While Wyche didn't have immediate flashbacks (those came later), it didn't take long for the inventor of the no-huddle offense to see the similarities.

"A, he looks like Joe, so that's a reminder," Wyche said. "He has some of the same personality traits. He's an outgoing guy and has great chemistry with the ballplayers, none of whom he knew before he got here."

When the pads came on for the first practice Wednesday, it was like looking at film of Joe Montana dropping back from under center, including a touchdown throw, that brought back memories.

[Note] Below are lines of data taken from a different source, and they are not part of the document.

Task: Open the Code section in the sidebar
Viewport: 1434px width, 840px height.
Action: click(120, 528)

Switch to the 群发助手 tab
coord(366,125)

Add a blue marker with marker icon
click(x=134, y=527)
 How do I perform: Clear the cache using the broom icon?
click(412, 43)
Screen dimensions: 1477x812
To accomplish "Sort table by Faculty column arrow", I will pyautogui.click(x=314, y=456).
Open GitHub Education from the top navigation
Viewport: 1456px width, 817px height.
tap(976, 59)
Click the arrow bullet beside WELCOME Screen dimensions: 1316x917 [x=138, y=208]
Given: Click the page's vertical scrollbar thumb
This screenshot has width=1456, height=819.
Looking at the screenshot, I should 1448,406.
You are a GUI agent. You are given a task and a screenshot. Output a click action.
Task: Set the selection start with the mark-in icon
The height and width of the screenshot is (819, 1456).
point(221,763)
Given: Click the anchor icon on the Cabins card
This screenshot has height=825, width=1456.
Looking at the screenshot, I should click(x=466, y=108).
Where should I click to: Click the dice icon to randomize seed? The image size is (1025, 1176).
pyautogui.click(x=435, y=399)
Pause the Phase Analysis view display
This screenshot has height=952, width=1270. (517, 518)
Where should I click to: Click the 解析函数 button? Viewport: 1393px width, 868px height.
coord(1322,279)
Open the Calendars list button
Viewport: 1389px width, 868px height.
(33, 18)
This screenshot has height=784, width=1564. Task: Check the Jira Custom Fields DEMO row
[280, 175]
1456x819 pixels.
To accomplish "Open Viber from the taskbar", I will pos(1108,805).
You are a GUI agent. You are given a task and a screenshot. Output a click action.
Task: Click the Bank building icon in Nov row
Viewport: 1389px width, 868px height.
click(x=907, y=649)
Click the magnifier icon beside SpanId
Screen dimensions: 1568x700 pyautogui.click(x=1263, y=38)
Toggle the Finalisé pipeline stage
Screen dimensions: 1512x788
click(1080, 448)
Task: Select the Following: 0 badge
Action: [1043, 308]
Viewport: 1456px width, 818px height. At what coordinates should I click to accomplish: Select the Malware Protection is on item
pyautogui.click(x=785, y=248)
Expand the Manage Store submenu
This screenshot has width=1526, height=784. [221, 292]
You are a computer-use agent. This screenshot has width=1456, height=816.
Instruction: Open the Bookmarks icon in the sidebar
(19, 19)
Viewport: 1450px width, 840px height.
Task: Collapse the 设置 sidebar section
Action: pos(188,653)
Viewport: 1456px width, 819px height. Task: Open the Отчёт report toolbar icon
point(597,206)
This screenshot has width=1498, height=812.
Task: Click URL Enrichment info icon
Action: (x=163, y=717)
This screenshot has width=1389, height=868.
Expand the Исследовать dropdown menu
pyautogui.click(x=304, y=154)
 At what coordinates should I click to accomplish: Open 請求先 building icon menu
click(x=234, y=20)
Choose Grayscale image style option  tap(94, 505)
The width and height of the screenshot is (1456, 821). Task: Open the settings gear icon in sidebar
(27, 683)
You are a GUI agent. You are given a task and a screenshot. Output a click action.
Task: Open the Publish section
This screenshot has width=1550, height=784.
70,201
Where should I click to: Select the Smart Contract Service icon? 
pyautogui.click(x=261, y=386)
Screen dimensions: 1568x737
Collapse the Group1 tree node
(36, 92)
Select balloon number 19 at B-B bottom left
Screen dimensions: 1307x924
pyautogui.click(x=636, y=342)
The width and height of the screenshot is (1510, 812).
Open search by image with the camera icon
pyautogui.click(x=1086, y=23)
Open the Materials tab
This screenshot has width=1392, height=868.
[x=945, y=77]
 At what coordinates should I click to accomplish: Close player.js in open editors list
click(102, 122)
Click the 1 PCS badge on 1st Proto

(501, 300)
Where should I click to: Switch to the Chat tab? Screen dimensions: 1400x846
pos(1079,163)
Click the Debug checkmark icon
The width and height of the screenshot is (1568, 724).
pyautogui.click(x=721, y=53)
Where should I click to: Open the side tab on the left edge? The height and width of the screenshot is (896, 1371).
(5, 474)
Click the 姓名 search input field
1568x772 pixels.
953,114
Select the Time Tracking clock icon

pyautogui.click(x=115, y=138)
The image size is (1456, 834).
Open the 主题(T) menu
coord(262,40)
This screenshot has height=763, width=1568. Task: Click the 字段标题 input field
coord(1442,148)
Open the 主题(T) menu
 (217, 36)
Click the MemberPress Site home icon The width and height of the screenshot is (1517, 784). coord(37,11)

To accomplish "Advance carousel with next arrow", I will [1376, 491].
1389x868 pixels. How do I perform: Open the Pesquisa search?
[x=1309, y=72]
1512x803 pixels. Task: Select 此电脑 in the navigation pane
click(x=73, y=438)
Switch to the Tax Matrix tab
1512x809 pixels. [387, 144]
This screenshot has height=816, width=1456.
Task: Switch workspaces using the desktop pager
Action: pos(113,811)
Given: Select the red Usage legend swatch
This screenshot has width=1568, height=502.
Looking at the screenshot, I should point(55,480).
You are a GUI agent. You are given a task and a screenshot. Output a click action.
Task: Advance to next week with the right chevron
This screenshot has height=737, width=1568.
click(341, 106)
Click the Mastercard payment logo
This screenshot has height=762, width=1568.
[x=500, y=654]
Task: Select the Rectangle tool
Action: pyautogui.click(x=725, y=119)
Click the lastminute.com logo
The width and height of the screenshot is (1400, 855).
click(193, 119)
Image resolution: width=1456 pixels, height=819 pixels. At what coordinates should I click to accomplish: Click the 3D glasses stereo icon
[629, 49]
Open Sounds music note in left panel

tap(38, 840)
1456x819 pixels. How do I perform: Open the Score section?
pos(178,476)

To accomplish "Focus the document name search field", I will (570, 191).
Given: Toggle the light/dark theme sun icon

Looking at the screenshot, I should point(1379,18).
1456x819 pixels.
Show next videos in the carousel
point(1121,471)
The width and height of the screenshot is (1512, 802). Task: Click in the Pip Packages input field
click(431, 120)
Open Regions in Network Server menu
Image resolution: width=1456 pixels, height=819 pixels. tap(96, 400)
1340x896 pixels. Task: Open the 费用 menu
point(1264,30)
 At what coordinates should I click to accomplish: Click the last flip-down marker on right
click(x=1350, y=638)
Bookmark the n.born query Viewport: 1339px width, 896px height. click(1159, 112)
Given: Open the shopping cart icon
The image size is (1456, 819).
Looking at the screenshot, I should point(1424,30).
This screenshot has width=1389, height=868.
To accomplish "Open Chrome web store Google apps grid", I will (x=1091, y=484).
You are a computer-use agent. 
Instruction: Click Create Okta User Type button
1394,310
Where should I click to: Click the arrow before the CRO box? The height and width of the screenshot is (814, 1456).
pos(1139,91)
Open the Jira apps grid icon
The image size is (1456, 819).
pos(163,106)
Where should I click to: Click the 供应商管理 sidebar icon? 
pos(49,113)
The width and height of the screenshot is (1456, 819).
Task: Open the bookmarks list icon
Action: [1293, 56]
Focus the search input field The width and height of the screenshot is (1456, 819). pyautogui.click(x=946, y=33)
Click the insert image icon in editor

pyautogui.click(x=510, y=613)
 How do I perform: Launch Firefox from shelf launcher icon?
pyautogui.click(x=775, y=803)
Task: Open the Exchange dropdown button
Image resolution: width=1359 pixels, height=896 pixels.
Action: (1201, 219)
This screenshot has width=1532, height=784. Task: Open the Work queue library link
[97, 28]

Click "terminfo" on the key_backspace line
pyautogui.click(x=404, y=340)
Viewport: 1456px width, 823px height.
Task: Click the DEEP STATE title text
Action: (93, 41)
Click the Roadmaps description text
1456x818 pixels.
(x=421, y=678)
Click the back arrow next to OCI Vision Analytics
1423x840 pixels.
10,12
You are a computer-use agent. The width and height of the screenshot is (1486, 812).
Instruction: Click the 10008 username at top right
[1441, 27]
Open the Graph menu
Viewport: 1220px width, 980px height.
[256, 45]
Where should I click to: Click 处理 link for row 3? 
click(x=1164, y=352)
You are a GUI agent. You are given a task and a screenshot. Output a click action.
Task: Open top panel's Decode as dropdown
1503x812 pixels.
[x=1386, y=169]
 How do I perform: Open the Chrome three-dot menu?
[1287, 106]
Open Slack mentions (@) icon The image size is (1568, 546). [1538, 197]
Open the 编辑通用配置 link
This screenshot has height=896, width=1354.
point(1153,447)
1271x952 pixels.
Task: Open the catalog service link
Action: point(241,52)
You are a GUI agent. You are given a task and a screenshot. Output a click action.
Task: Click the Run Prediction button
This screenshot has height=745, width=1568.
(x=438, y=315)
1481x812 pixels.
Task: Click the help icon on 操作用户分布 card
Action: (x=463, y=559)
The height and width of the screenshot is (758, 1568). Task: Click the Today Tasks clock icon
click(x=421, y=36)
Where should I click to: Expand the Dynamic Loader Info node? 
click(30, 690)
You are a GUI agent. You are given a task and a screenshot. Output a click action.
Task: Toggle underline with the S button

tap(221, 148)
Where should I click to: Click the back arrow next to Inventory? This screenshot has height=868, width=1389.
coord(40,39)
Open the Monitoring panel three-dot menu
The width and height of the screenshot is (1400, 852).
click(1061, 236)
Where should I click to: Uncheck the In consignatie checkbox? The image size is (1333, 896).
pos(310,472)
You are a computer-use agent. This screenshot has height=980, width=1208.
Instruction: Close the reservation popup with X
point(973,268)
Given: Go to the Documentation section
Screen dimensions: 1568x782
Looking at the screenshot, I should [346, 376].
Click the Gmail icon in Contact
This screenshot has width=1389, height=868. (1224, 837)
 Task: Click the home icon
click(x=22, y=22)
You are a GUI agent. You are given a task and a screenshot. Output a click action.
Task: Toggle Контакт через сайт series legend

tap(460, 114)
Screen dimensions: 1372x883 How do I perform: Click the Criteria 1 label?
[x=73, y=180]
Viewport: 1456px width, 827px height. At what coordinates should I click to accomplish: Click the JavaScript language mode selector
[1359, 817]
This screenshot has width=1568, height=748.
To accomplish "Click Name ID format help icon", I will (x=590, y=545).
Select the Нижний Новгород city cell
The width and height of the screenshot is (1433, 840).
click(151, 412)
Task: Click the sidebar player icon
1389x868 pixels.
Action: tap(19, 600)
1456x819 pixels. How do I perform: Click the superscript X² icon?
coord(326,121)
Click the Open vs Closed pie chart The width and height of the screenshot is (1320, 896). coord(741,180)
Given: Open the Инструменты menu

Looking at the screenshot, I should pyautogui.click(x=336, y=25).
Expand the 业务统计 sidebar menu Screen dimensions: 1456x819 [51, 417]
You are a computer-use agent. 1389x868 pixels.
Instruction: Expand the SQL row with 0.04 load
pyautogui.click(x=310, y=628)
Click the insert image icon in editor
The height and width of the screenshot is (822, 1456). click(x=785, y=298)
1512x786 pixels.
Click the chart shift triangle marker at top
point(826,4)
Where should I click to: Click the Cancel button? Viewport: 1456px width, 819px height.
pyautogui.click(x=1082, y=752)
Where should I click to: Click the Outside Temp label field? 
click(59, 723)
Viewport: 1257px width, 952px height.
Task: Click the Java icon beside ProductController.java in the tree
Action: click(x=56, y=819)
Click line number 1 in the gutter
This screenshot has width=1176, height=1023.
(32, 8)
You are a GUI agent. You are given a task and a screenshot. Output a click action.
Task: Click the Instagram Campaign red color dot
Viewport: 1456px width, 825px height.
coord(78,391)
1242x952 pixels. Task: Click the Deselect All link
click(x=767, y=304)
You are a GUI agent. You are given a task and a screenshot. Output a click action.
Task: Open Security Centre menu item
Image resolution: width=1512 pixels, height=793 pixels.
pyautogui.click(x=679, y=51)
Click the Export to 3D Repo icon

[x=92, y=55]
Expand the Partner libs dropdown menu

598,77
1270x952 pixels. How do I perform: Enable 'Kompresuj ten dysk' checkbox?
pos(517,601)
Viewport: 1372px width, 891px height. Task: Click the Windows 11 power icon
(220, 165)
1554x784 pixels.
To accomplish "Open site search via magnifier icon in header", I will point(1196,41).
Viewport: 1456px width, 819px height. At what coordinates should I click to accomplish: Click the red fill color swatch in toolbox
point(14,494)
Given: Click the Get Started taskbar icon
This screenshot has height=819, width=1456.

"In terms of style of play, he's got the same gait, as I would call it, as Joe. You watch Joe Montana on film and you'll see that his third step is always the biggest one. He always got a little extra depth, and I can see where he must have mentioned that to his son," Wyche said. "He's a very confident kid. He's seen just about everything you can see. I can tell he's had very good high school coaching and had good training and tips from back home.

"There was a play on the first day of practice where Nick threw a slant pattern to the right-hand side in between every defender for a touchdown and I was déjà vu-ing. It was from the left side where Joe hit John Taylor for the touchdown that won Super Bowl XXIII that beat my Cincinnati Bengals."

In Saturday's 32-7 win by the Montana-led Black team, the future Husky flashed some of the playmaking ability under pressure that isn't shown in a practice setting. Montana started at quarterback for the Black team. He threw a five-yard touchdown pass in the first quarter and finished with 38 yards passing, rotating with fellow quarterback Phillip Sims (Chesapeake, Va./Oscar Frommel) and Devin Gardner (Inkster, Mich./Inkster) every third series.

"Well, he's a gamer. He plays better than he practices. He practiced well this week, but played even better. You saw the judgment come out in the game," Wyche said. "Other than the last pass where he got loosey-goosey, he played well. He showed awfully good poise under pressure today."

For Nick Montana, the experience playing this week for Wyche is one he'll take with him forever.

"It's been great this week playing for Coach Wyche," Montana said. "My dad gave me a heads-up and told me how funny he is. We had a lot of fun together. He's got a good sense of humor and is a just a great coach. I was really fortunate to spend a week with a coach like him. He gave me a lot of tips this week that will help me down the line and I'll keep with me my entire career."